(WHAT THIS TASK INVOLVES)
Beginning with the line that holds "Task: Click the 'New Zealand' region cell" and ending with the last line of the entries, please output each line exactly, apart from any pictures.

(RECORDS TO USE)
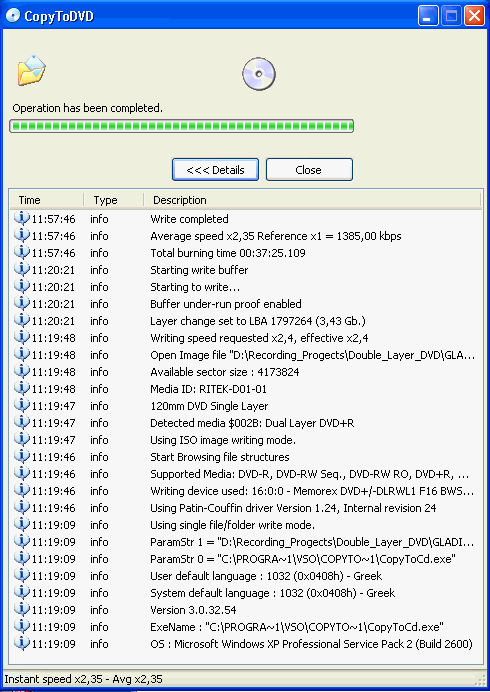490x692 pixels.
Task: Click the green completed progress bar
Action: [x=181, y=126]
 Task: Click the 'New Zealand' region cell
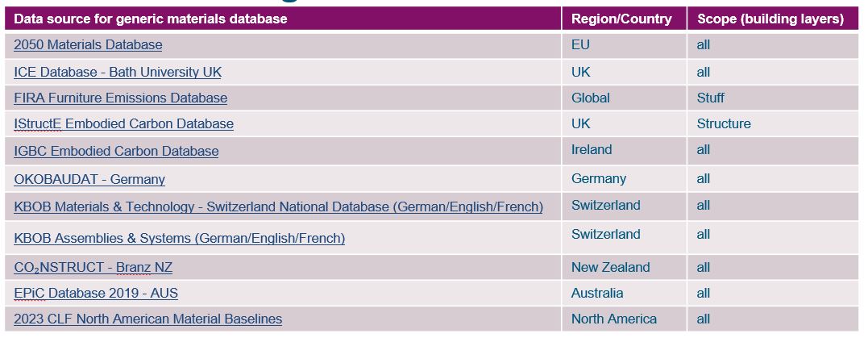click(610, 267)
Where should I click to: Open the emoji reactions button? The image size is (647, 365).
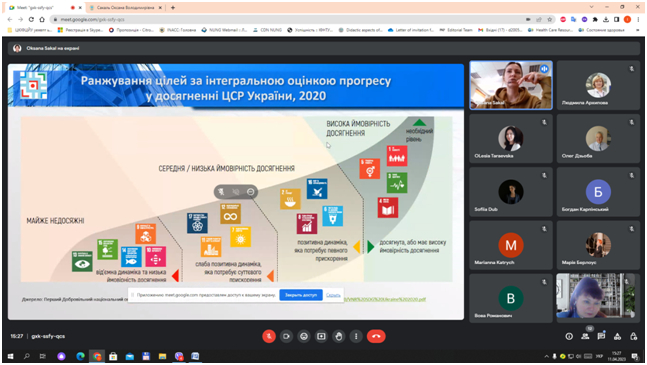[304, 337]
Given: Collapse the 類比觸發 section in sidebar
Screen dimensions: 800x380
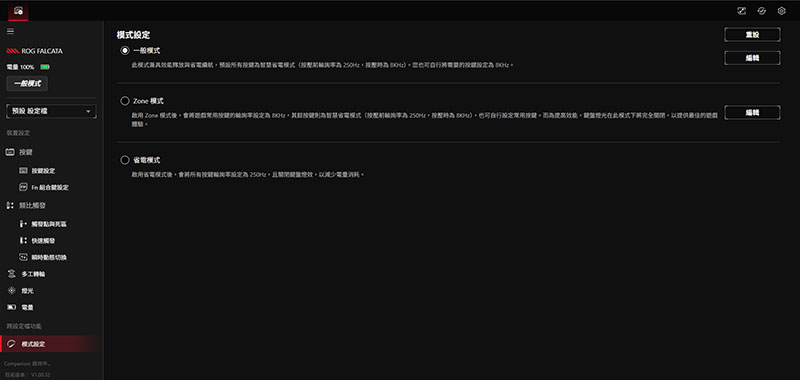Looking at the screenshot, I should pos(26,205).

(SOLUTION FOR THIS PROBLEM)
 Task: Click the 'New Zealand' region cell
click(610, 267)
Where should I click to: Open the emoji reactions button? The image size is (647, 365).
[304, 337]
Given: Collapse the 類比觸發 section in sidebar
Screen dimensions: 800x380
Looking at the screenshot, I should pos(26,205).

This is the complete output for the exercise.